A Cybersecurity Advisory alert was issued last week after a school system in California was allegedly attacked by a group known as the Vice Society.
According to the alert, the education sector, including school districts and colleges, has been a frequent target of ransomware attacks.
An Augusta County Public Schools spokesperson said the school system is proactive when it comes to security.
“Augusta County Public Schools takes all aspects of safety and security seriously. This includes the security of our electronic data,” said Miranda Ball, executive director of communications. “Our technology department is continually proactive in these efforts and responsive to guidance from related agencies, including the FBI.”
Waynesboro Public Schools said they replaced their firewall in March with a next generation SonicWall network security appliance.
“We also have a backup appliance that backs data up to an offsite location to protect against data loss,” said Roger Ramsey, network manager for Waynesboro City Public Schools. “We are confident in our cybersecurity resources, but our technology team is constantly updating our system and patching deficits that are identified.”
Staunton Public Schools are taking advantage of educational opportunities from the Virginia Department of Education’s Office of Information Security.
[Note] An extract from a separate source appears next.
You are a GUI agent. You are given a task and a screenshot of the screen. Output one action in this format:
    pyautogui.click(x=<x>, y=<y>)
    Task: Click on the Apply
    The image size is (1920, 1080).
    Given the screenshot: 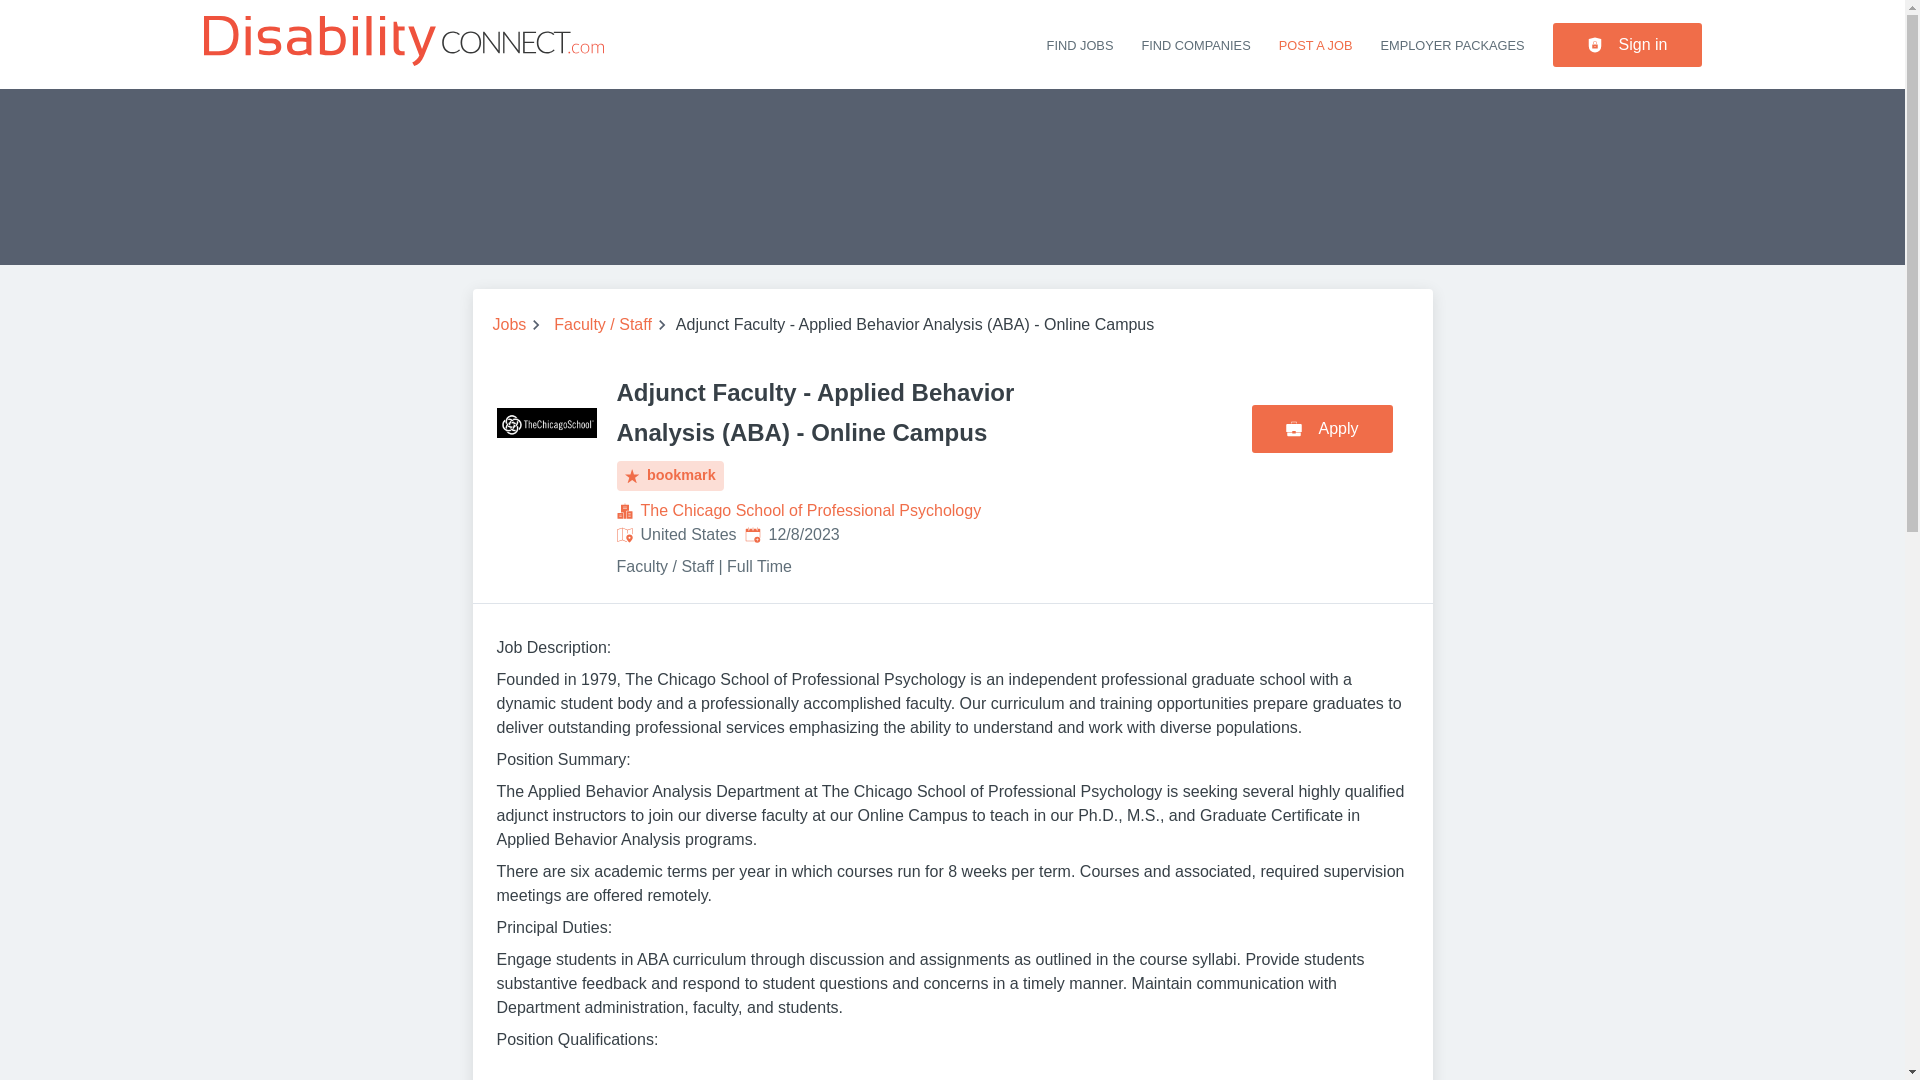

The education includes threat management resources, contacts and guides for troubles they may see or experience.
“In the constant wake of cybersecurity attacks, our awareness is and has been at a heightened level,” said Tom Lundquist, director of technology for Staunton City Public Schools. “We continue our educational technology research and evaluate and test our selected implementations of adopted best practices to safeguard our data.”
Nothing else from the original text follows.